■ Task requirements ■
Please copy out all lines of the entries that contain the word "height".

■ Extracted data ■

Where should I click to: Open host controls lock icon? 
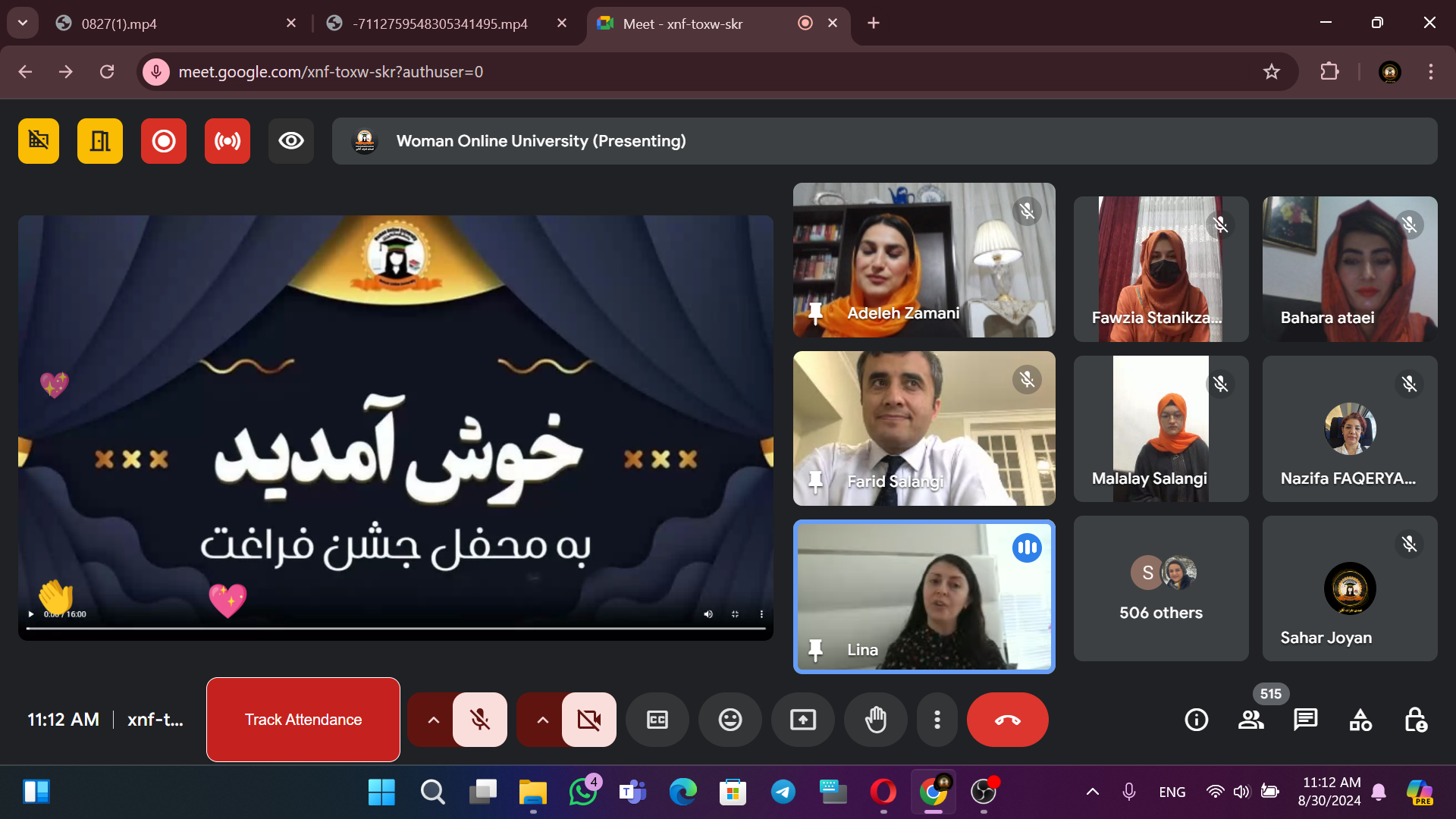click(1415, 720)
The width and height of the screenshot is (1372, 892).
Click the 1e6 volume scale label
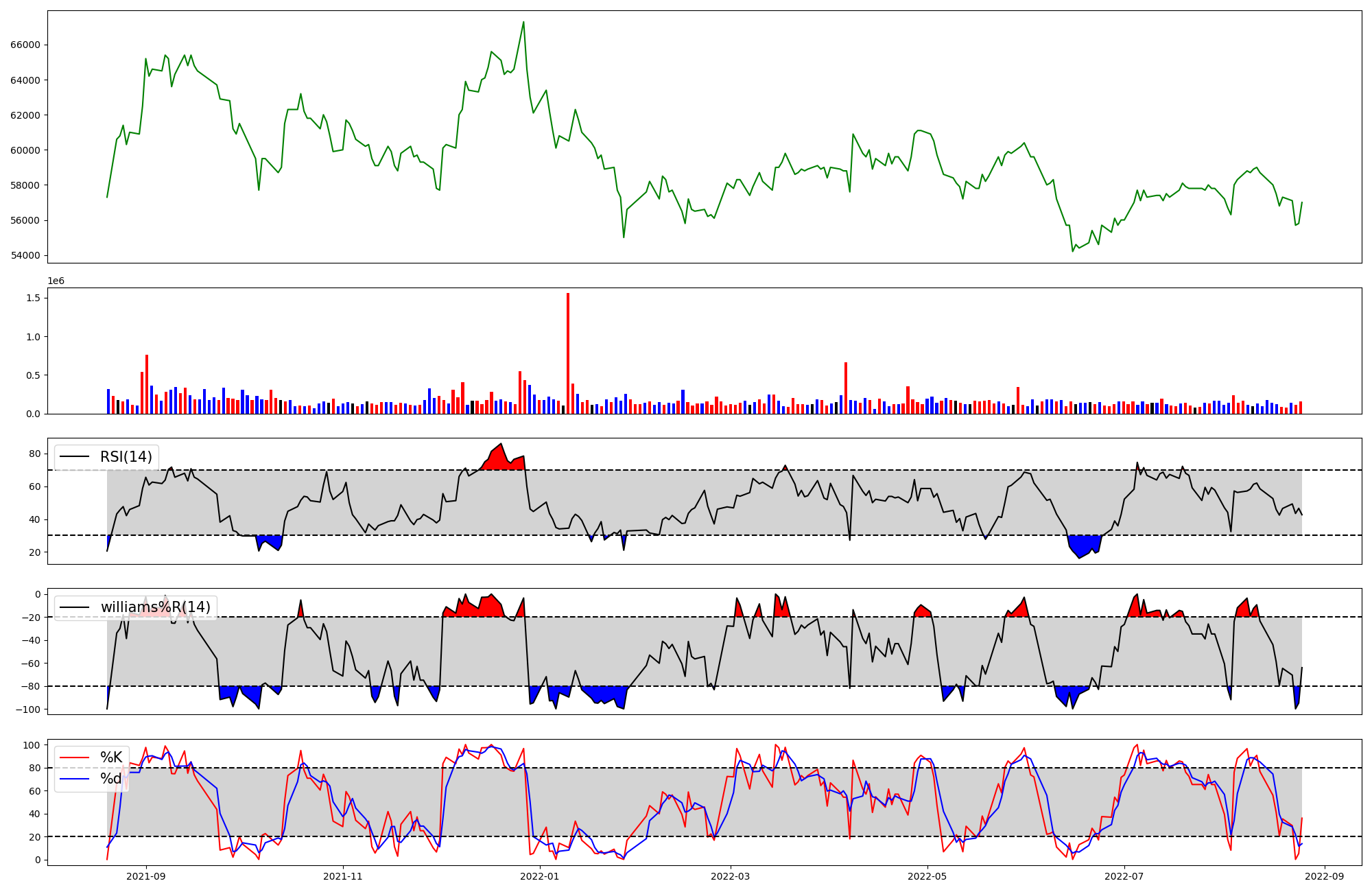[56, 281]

==

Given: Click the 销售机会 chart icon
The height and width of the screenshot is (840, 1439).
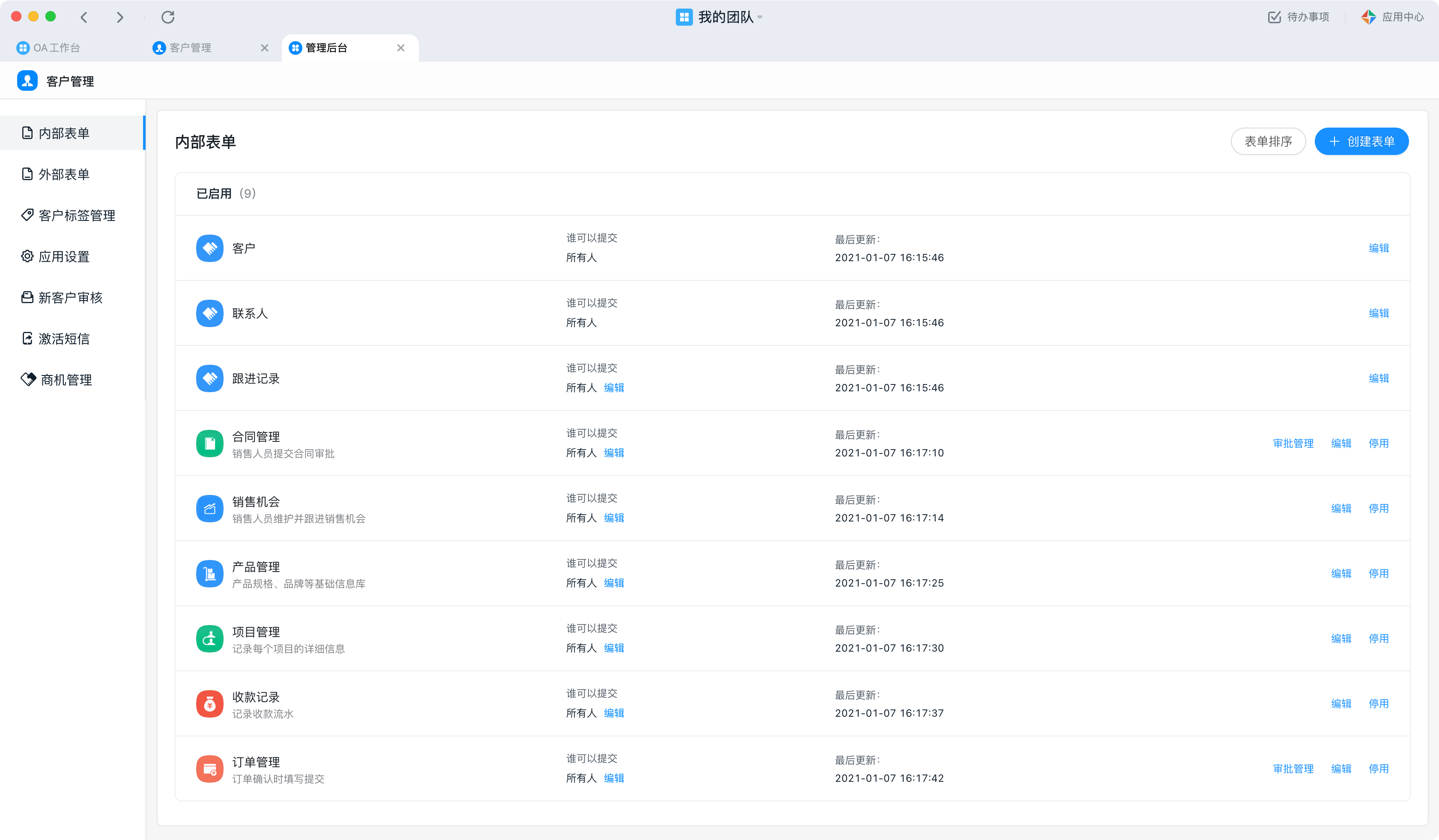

...

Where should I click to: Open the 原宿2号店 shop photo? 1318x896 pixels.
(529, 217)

■ Written solution ■
The width and height of the screenshot is (1372, 892).
The height and width of the screenshot is (840, 1439).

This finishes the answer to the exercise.